Women won’t be paid as much as men for another 75 years, according to the report THE G20 AND GENDER EQUALITY - How the G20 can advance women's rights in employment, social protection and fiscal policies, released by Oxfam International in collaboration with the Heinrich-Böll-Stiftung North America.
The organisations urge the G20 leaders to tackle gender inequality when they meet in Australia later this year. The G20, which refers to itself as the “premier forum for economic cooperation,” is in a position to advance gender equality. Indeed, the report declares that the G20’s ambitions to achieve inclusive growth and development cannot be realized without policies that address systemic discrimination and economic exclusion of women.

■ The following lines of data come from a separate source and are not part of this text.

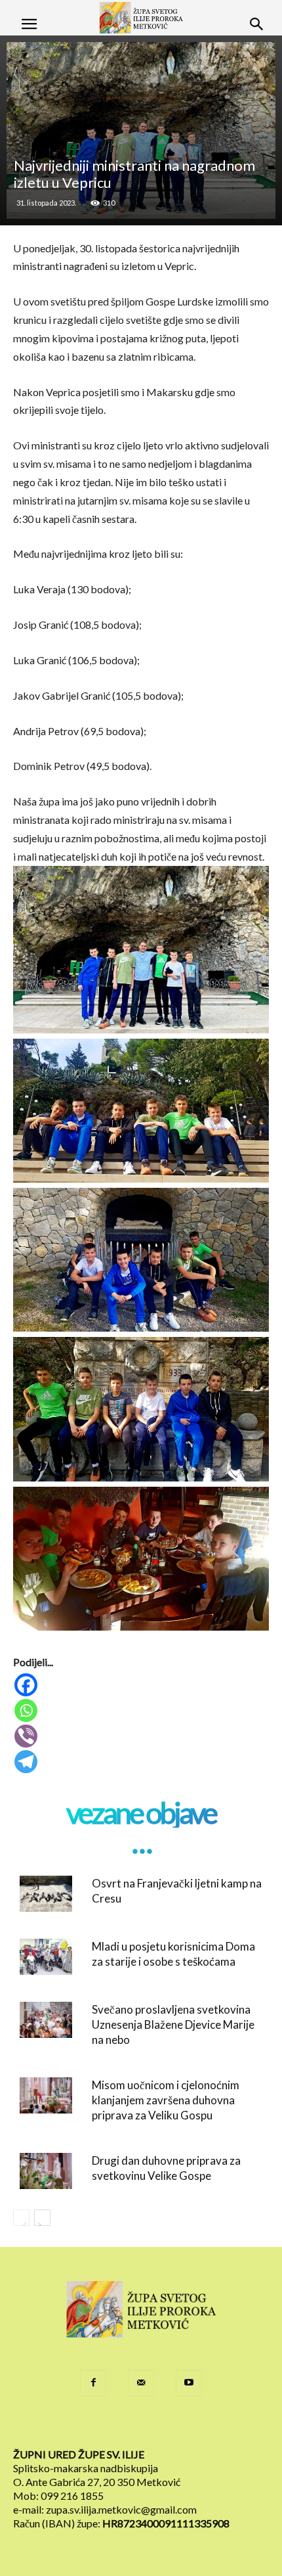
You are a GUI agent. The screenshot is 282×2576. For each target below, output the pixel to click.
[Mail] (141, 2383)
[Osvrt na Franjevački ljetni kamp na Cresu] (46, 1893)
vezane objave (141, 1813)
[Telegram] (142, 1761)
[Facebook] (142, 1684)
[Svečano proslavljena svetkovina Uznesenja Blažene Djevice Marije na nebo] (46, 2020)
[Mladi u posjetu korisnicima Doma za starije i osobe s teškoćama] (46, 1956)
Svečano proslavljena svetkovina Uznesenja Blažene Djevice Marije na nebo (173, 2024)
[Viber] (142, 1736)
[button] (28, 24)
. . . (141, 1842)
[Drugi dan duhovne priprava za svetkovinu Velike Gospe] (46, 2171)
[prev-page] (21, 2217)
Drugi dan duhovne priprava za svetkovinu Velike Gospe (166, 2168)
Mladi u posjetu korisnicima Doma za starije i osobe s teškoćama (173, 1953)
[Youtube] (189, 2383)
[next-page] (42, 2217)
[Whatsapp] (142, 1710)
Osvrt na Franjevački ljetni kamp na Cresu (177, 1890)
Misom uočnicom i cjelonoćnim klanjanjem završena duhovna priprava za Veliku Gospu (165, 2100)
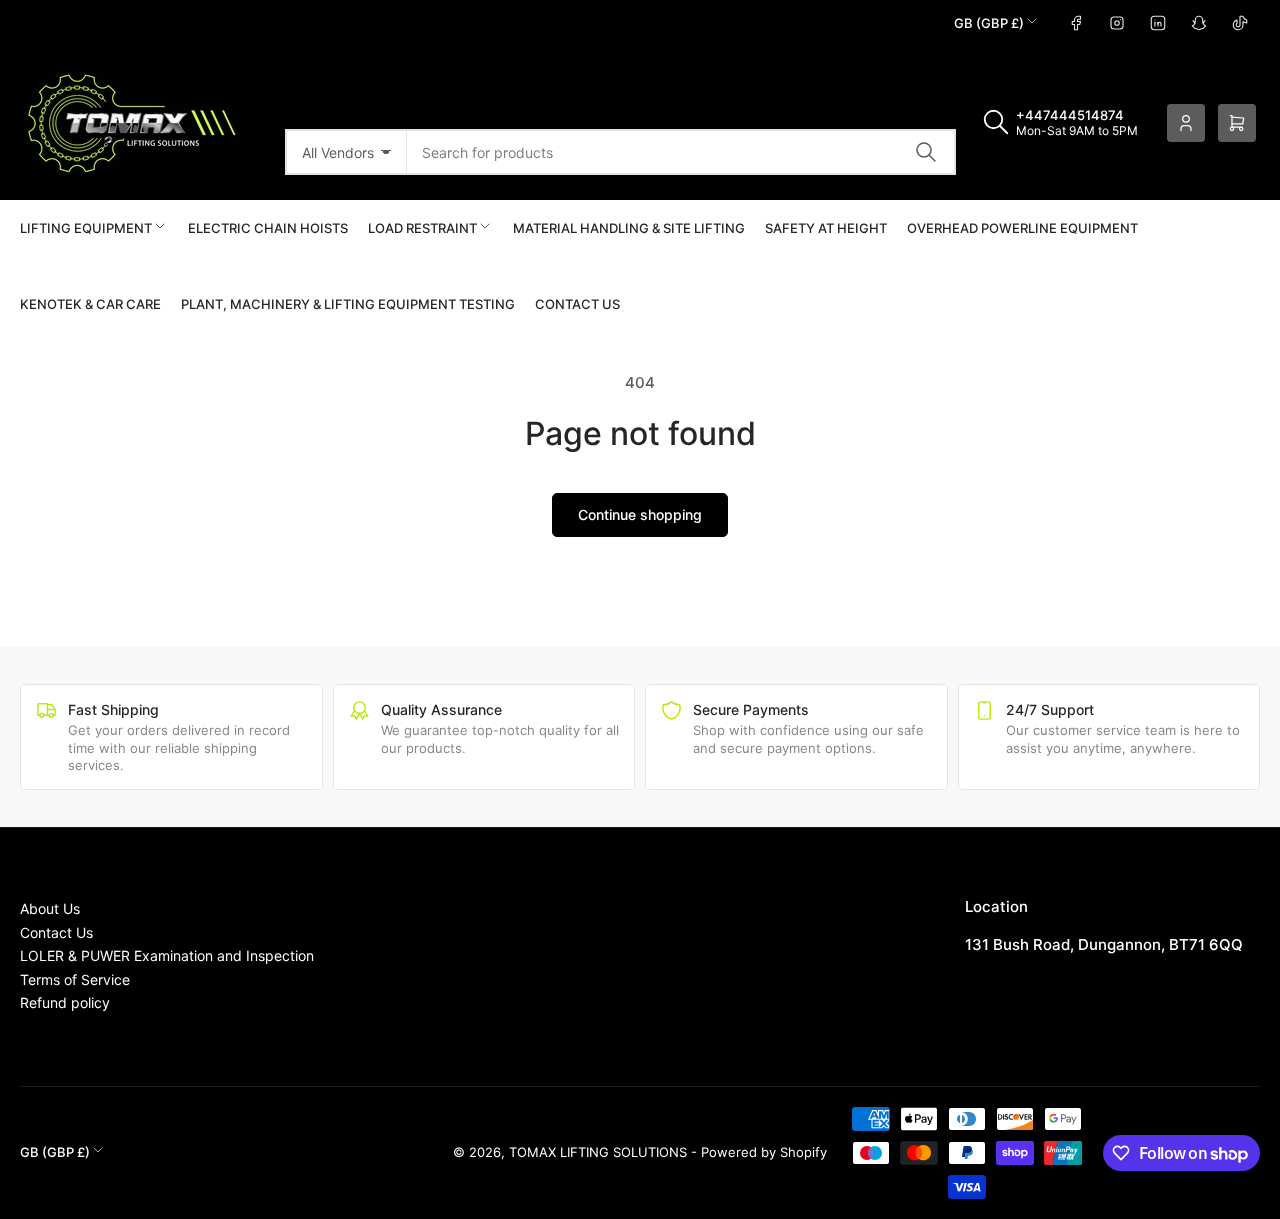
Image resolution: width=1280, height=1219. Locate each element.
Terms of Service (75, 979)
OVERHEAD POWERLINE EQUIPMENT (1022, 228)
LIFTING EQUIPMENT (86, 228)
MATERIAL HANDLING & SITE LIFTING (629, 228)
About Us (50, 908)
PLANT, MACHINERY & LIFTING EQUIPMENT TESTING (348, 304)
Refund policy (65, 1002)
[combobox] (681, 152)
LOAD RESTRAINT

The report focuses on the question of how the G20 can advance women’s rights in employment, social protection and fiscal policies, shows how The report, which assesses G20 countries across a number of gender-related policies, is being released at the Business 20 (B20) in Sydney, Australia this week. It is one of the satellite conferences in the lead-up to the G20 Leaders Summit in Brisbane in November .
Among other things, the report recommends that the G20 support an accountable post-2015 UN process and inclusion of standalone goals on extreme economic inequality, gender equality and women’s rights; to target employment policies to create decent jobs for women, eliminate gender wage gaps and occupational segregation; end workplace gender discrimination and promote family-friendly policies such as parental leave entitlements, access to care for children and the elderly, and social insurance, and promote financing of public services to reduce women’s unpaid care work.
In 2012, at the Mexican G20 Summit, the G20 committed to bringing down the barriers to women’s full economic and social participation. By the 2014 Australian G20 Summit, the commitment should be realized.